> Document section:
§

‘Is This About the Oil Industry?’ House Oversight Hearing Explores Big Oil’s Role in Weakening Clean Car Standards

By Dana Drugmand, a freelance writer and attorney who writes about climate issues. Originally published at DeSmog Blog

The House Oversight Committee, which last week heard testimony on the oil industry’s efforts to suppress climate science, continued to probe the industry’s deception and influence with a hearing on the Trump administration’s proposed rollbacks of clean car standards — rollbacks that stand to benefit Big Oil at the expense of consumers and the environment.

At Tuesday’s hearing of the Oversight Committee’s Environment subcommittee, the oil industry’s importance in affecting the weaker standards for vehicle fuel economy and greenhouse gas emissions was front and center as Republicans led an ultimately unsuccessful effort to adjourn the hearing before witness testimony even began.

During the more than half hour delay, Rep. Alexandria Ocasio-Cortez raised a question to her Republican colleagues:

“We’re here to talk about the very pressing issue of cutting our carbon emissions and saving our planet, and we have an entire political party that is trying to get out of their job, adjourn this hearing. I just want to know what the reason for such a disrespect of our process may be. Do we have a reason for why this hearing is trying to be adjourned?”

“I have one, I have a real easy one,” Rep. Kelly Armstrong of North Dakota replied. “The oil industry is the second largest industry in my state…”

“Wait, so is this about the oil industry?” Ocasio-Cortez interjected, to which Armstrong immediately denied. “No, it’s about the economy of North Dakota and my constituents,” he responded.

But Armstrong’s initial inclination to bring up the oil industry set the stage for witnesses to reveal who really benefits from weakened fuel economy and emissions standards, as well as how the industry manipulated the rulemaking process that produced the proposed rollbacks.

Rep. Alexandria Ocasio-Cortez on the delay in the House Oversight’s Environment subcommittee.

Rollbacks: More Pollution, Higher Costs, More Oil

At issue is a proposal by theU.S. Environmental Protection Agency (EPA) and the National Highway Traffic Safety Administration to scale back Obama-era clean car rules including fuel efficiency standards and greenhouse gas emission standards.

The Trump administration’s new Safer Affordable Fuel-Efficient (SAFE) Vehicles rule would freeze both types of standards at 2020 levels. It would also revoke California’s authority under the Clean Air Act to set its own, more stringent standards, currently adopted by 13 other states and the District of Columbia.

The consequences of this proposal are stark.

If the rollbacks survive legal challenges, emissions are expected to rise — one analysis by Rhodium Group projects vehicles will emit an extra 32 million to 114 million metric tons of carbon pollution by 2035. As the Rhodium Group’s Dr. Emily Wimberger testified, the rollbacks along with the revocation of California’s waiver could result in an overall emissions increase of over a gigaton, or 1 billion tons. By 2035, U.S.consumers would be spending an additional $193 billion to $246 billion dollars at the pump, and oil consumption would increase by as much as 881,000 barrels per day.

§

> Listed records:

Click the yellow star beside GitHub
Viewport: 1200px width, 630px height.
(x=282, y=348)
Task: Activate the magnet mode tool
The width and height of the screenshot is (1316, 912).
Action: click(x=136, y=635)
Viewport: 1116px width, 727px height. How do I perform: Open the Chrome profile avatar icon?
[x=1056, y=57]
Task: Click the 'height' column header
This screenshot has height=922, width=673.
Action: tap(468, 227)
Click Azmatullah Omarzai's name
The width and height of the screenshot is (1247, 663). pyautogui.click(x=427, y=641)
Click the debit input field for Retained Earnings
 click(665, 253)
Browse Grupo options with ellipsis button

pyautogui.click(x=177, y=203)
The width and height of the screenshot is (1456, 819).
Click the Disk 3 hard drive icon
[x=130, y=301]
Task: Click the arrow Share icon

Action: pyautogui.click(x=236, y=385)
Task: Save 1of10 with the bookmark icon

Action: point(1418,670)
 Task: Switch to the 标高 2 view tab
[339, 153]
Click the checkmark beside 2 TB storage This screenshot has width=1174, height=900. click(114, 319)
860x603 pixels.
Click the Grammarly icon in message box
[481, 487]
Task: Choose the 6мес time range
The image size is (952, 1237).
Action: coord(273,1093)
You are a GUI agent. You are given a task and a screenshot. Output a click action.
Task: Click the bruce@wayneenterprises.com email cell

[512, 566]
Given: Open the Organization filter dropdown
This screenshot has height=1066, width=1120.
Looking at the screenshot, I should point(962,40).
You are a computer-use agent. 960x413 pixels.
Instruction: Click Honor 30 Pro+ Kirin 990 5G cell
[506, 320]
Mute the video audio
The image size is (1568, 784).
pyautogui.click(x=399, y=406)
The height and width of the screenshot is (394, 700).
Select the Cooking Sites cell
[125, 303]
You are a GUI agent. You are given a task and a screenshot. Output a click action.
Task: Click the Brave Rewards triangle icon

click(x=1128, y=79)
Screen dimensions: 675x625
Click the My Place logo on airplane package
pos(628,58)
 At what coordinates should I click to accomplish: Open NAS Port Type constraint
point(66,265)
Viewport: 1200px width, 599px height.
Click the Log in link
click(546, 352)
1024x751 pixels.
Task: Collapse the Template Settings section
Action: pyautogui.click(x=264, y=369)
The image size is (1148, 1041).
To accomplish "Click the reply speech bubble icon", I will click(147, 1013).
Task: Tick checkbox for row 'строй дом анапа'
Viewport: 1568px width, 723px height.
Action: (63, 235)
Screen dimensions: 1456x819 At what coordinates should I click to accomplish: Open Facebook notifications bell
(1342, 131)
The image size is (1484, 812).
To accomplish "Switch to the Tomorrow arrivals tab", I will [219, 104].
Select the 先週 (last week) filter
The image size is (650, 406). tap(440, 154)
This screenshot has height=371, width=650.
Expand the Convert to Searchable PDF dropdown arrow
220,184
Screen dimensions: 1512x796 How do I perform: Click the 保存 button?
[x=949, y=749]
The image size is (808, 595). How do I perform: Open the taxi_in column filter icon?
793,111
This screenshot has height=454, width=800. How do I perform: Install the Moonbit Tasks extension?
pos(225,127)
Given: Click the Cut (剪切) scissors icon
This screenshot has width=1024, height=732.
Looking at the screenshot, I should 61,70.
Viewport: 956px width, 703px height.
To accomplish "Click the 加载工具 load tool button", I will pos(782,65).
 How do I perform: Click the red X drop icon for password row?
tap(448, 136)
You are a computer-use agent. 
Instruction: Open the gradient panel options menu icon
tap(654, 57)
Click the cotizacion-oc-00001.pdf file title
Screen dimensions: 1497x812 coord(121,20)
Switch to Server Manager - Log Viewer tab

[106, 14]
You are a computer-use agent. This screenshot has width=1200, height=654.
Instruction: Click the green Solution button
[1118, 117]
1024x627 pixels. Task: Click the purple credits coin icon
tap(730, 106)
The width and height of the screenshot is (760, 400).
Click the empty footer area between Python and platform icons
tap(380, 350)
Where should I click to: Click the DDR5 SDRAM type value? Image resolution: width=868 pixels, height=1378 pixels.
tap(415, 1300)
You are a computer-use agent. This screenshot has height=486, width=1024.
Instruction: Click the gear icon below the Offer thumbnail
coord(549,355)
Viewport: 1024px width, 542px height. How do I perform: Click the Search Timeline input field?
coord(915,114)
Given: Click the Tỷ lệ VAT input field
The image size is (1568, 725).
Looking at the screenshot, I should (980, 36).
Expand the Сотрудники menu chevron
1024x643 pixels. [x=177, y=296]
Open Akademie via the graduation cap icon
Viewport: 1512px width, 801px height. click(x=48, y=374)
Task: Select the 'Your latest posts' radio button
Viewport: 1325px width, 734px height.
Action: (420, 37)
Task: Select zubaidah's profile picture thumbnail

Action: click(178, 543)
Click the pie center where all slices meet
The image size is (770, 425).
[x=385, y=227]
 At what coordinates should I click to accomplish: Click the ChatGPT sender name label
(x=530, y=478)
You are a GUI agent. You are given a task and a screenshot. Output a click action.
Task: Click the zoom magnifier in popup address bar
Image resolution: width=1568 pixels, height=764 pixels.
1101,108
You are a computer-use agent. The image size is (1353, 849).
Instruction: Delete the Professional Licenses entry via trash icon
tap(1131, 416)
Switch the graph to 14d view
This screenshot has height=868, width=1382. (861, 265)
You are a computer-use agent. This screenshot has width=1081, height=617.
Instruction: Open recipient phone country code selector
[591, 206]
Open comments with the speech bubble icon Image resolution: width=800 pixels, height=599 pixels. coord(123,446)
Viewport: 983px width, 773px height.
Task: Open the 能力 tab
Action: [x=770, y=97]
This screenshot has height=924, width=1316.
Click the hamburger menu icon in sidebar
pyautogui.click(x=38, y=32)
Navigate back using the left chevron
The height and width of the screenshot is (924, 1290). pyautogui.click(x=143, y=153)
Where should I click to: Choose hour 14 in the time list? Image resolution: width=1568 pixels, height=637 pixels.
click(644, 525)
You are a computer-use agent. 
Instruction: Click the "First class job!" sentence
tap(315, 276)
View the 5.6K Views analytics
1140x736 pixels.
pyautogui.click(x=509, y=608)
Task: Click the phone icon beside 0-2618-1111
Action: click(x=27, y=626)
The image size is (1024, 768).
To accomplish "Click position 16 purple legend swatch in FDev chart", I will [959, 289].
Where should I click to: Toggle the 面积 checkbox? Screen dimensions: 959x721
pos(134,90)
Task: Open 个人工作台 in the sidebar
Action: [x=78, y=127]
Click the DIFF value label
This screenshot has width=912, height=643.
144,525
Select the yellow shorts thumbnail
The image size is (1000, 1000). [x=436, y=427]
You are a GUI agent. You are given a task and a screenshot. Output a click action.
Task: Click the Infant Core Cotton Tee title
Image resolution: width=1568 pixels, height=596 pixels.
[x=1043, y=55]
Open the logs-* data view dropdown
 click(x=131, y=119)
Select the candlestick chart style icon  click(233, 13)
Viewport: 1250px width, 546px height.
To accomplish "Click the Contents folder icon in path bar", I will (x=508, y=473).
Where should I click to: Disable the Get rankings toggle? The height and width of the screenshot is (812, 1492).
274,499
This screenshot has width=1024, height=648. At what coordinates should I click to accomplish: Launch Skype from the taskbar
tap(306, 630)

§

> Directives:
• A. Reproduce part of the hearing article word for word: begin at the words "By Dana Drugmand, a" and stop after "witness testimony even began.".
• B. Summarize the hearing article in two sentences.
The listing has no connection to the hearing article.

> Replies:
• A.
By Dana Drugmand, a freelance writer and attorney who writes about climate issues. Originally published at DeSmog Blog

The House Oversight Committee, which last week heard testimony on the oil industry’s efforts to suppress climate science, continued to probe the industry’s deception and influence with a hearing on the Trump administration’s proposed rollbacks of clean car standards — rollbacks that stand to benefit Big Oil at the expense of consumers and the environment.

At Tuesday’s hearing of the Oversight Committee’s Environment subcommittee, the oil industry’s importance in affecting the weaker standards for vehicle fuel economy and greenhouse gas emissions was front and center as Republicans led an ultimately unsuccessful effort to adjourn the hearing before witness testimony even began.

• B. A House Oversight Environment subcommittee hearing examined the Trump administration's proposed rollback of clean car standards, which stands to benefit Big Oil at the expense of consumers and the environment, after Republicans failed to adjourn it and Rep. Kelly Armstrong cited North Dakota's oil industry. The proposed SAFE Vehicles rule would freeze fuel efficiency and greenhouse gas standards at 2020 levels and revoke California's authority to set stricter ones; if it survives legal challenges, emissions are expected to rise, consumers could spend up to $246 billion more at the pump by 2035, and oil consumption could increase by as much as 881,000 barrels per day.